(Stored records)

++++++++++++++++++++

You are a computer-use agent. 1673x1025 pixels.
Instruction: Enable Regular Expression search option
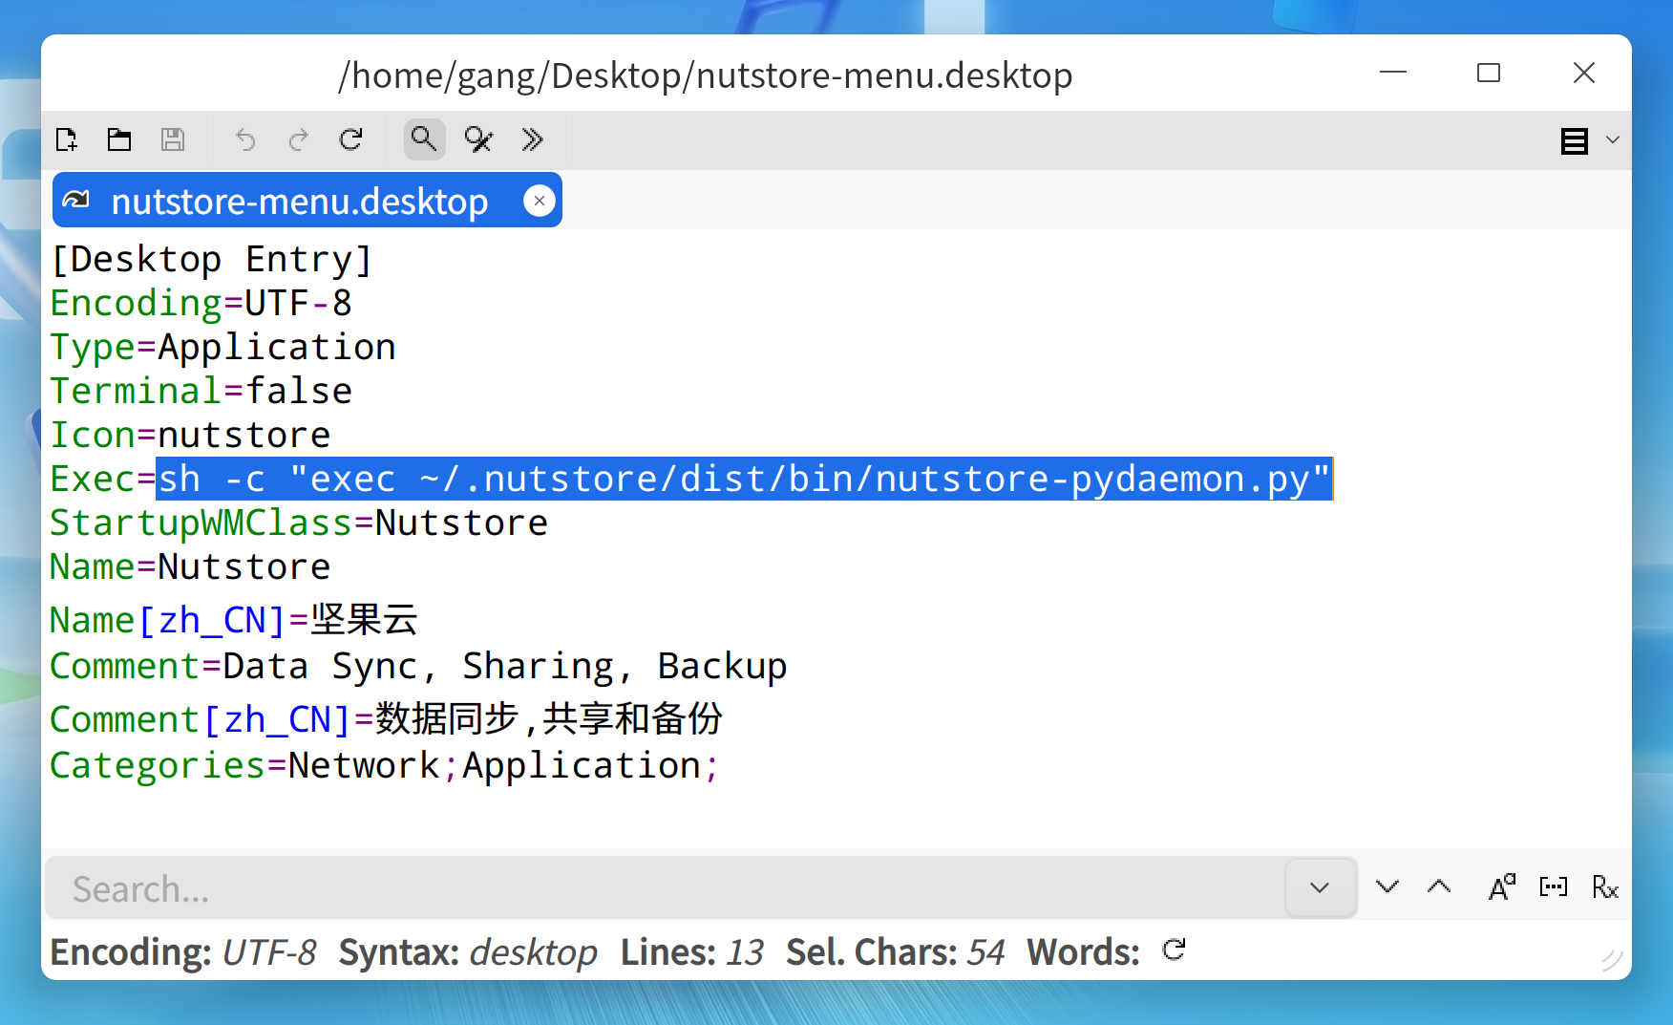point(1605,887)
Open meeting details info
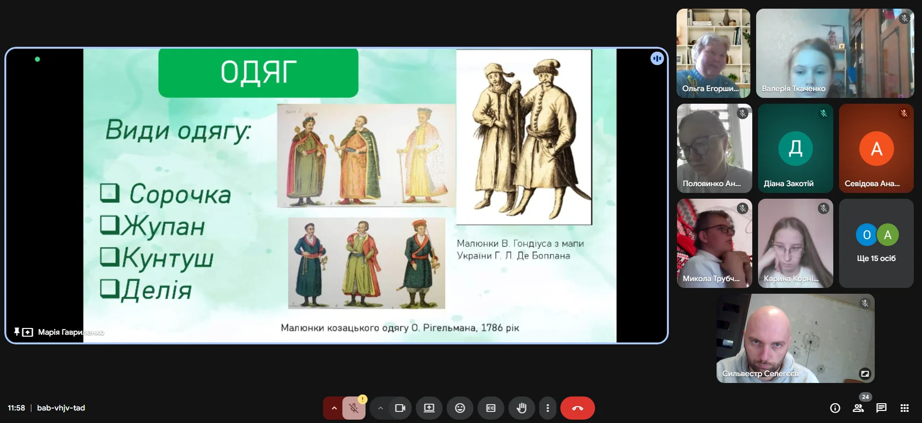Screen dimensions: 922x423 tap(835, 408)
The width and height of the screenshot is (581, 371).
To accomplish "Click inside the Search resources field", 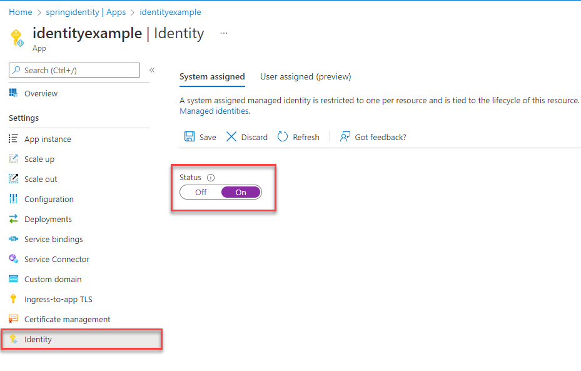I will 75,70.
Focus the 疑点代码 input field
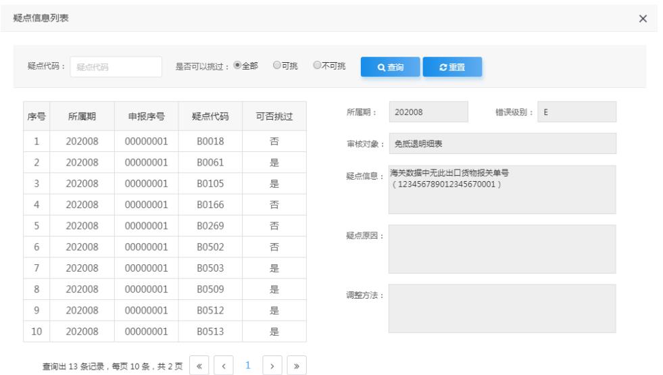This screenshot has width=663, height=375. pyautogui.click(x=116, y=66)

++++++++++++++++++++

- **Exercise instructions**
Return only the lines running from the start of the entries above to the line that contains "The width and", inclusive, and omit every picture.

- **Solution**
You are a computer-use agent. 1673x1025 pixels.
Instruction: Enable Regular Expression search option
point(1605,887)
Open meeting details info
Screen dimensions: 922x423 tap(835, 408)
The width and height of the screenshot is (581, 371).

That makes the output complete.